The Porsche Cayenne is now 20 years previous, having initially debuted at the 2002 Paris Intercontinental Motor Exhibit. But Porsche’s first SUV could have taken a quite unique improvement route from the model that eventually ended up on stage in the French funds.
The initial-era Cayenne was virtually based on the Mercedes-Benz M-Course (the predecessor to modern GLE-Course), Porsche has uncovered.
Mercedes-Benz ML 320
When Porsche commenced mulling a third product along with the 911 and Boxster, it considered five concepts that at some point bought whittled down to either a minivan or an SUV. The minivan concept was nixed by the automaker’s American branch, which considered an SUV as far more captivating to the higher revenue potential buyers Porsche wanted to entice.
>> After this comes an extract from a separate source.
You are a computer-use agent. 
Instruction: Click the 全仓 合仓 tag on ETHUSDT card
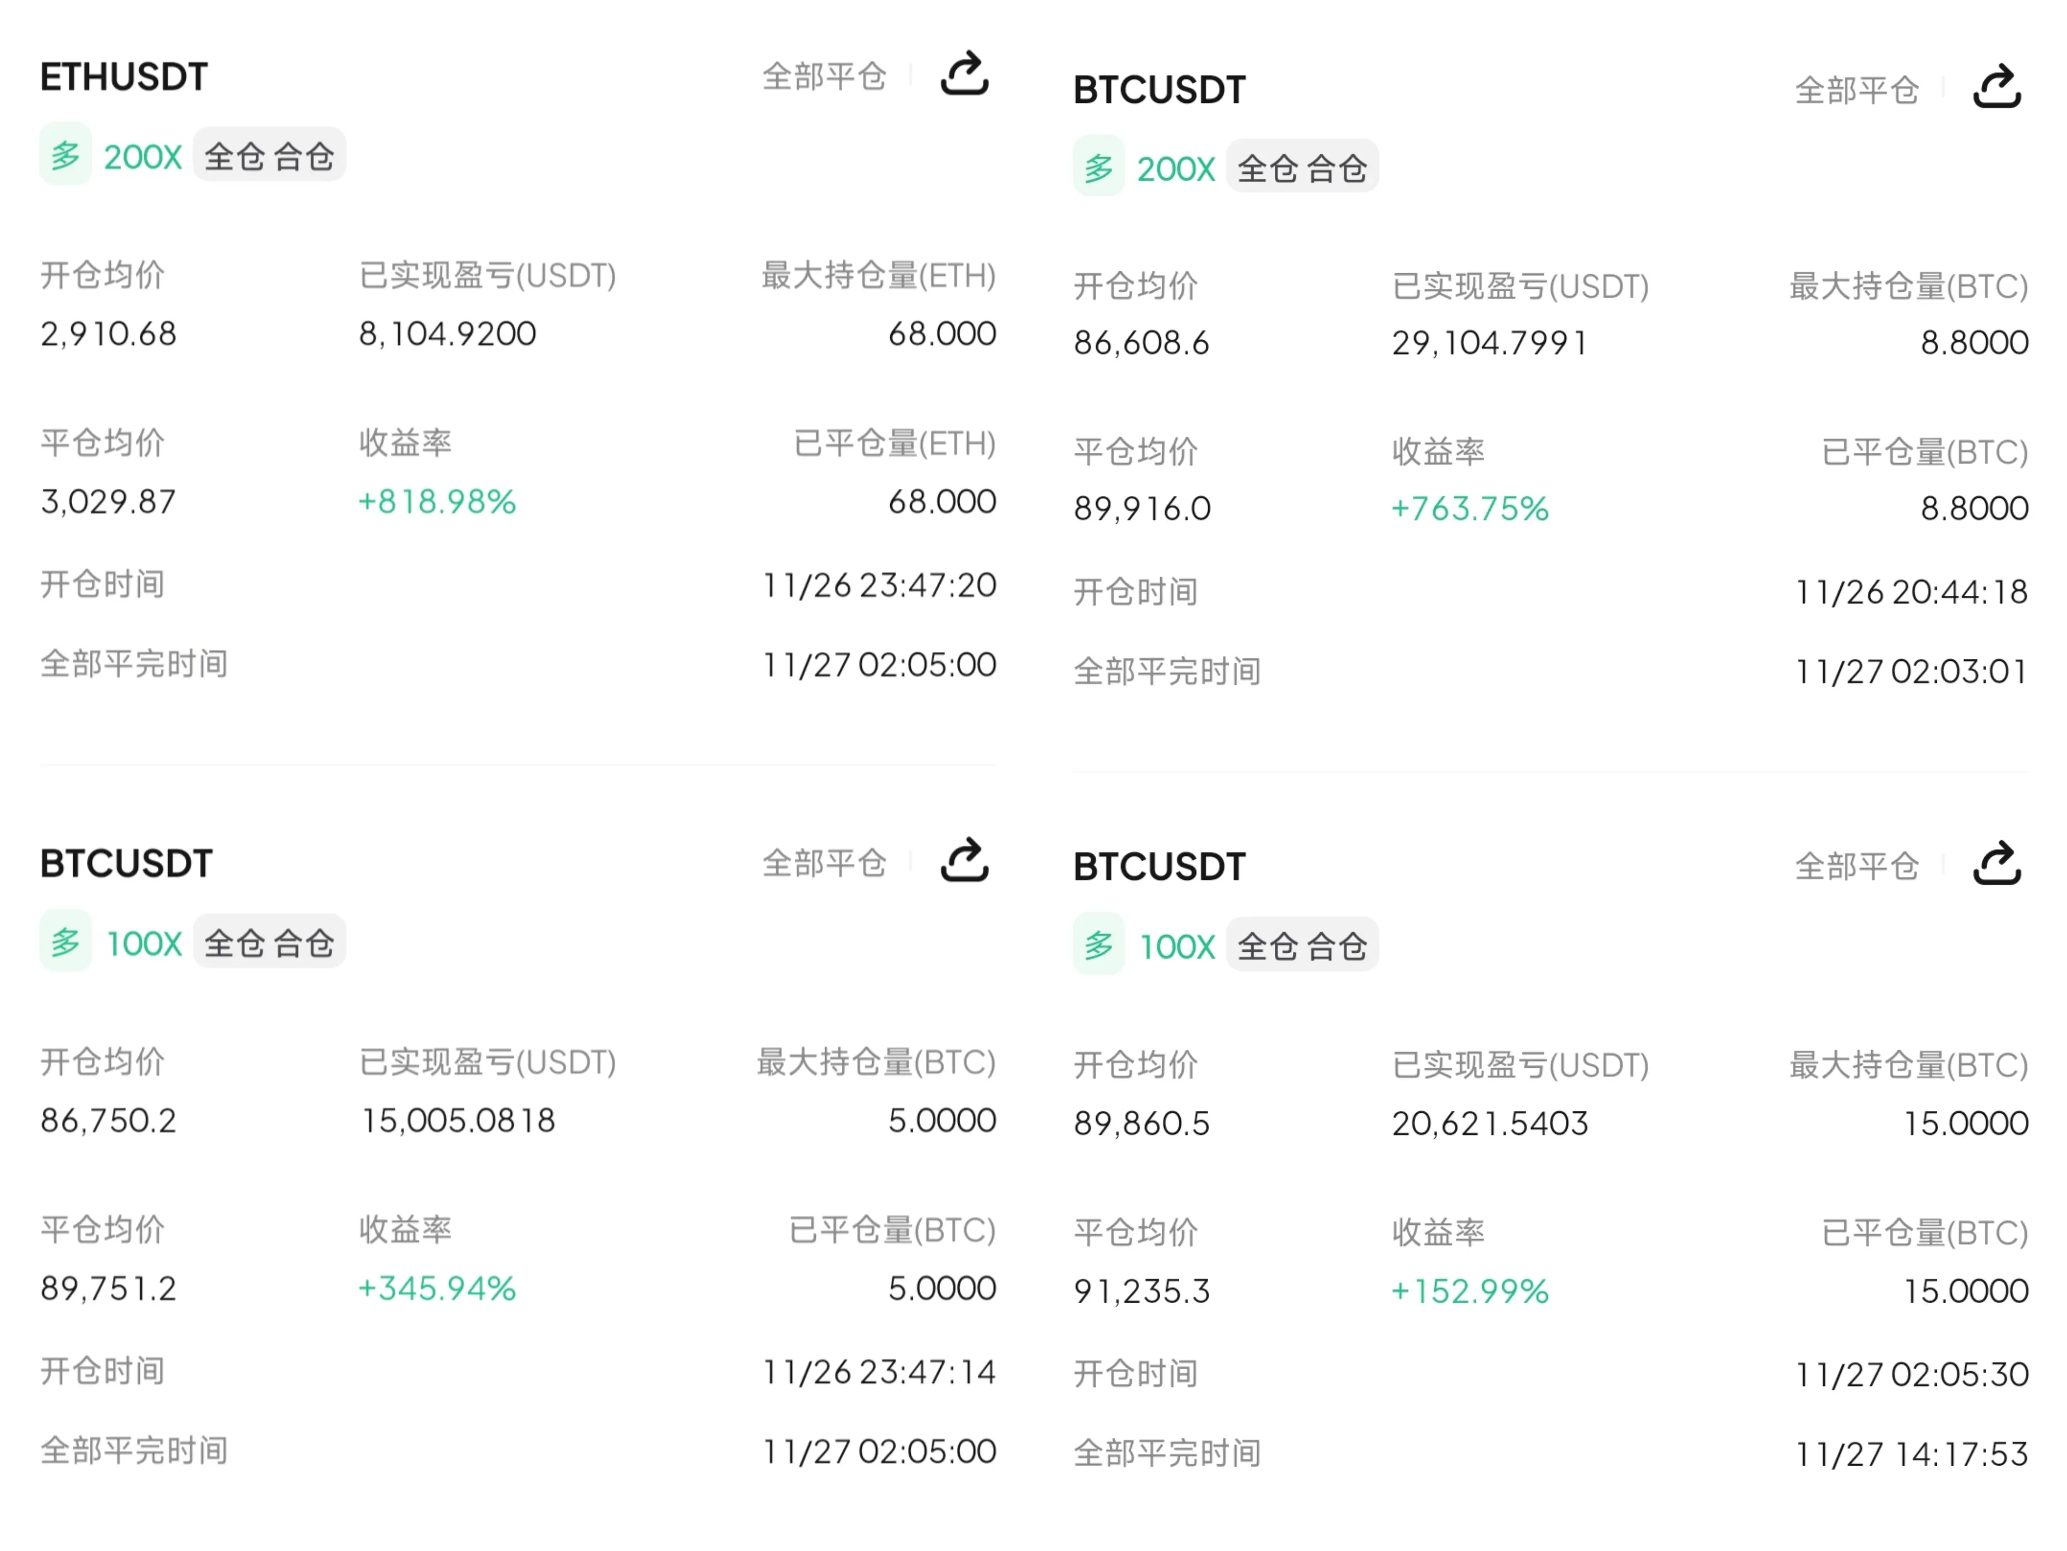[x=269, y=156]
Porsche however experienced quite constrained means for car growth at the time and sought a companion for the SUV job. All over the same time, Mercedes was getting ready to start the M-Course. The two automakers had a short while ago collaborated on the Mercedes 500 E sports activities sedan, and Mercedes wasn’t opposed to a second partnership.
Porsche Cayenne prototype in Weissach, Germany, in 2000
“At that phase, we envisioned the Porsche SUV as a substantial-overall performance offshoot of the Mercedes,” Klaus-Gerhard Wolpert, previous head of the Cayenne item line, claimed in a statement. It would have shared some technological know-how with the M-Course, but with exceptional exterior styling and Porsche-equipped engines and chassis parts, Wolpert claimed.
The two automakers commenced talks in 1996, but the deal fell aside above economic disagreements, according to Porsche. Mercedes released the M-Course solo in 1997 and it grew to become one particular of the automaker’s bestsellers. In June of that yr, Porsche made the decision to lover with Volkswagen to establish the Cayenne together with the to start with-generation Touareg. Components commonality, as perfectly as use of a VW manufacturing facility for production, produced the arrangement fiscally practical for Porsche. The rest, as they say, is heritage.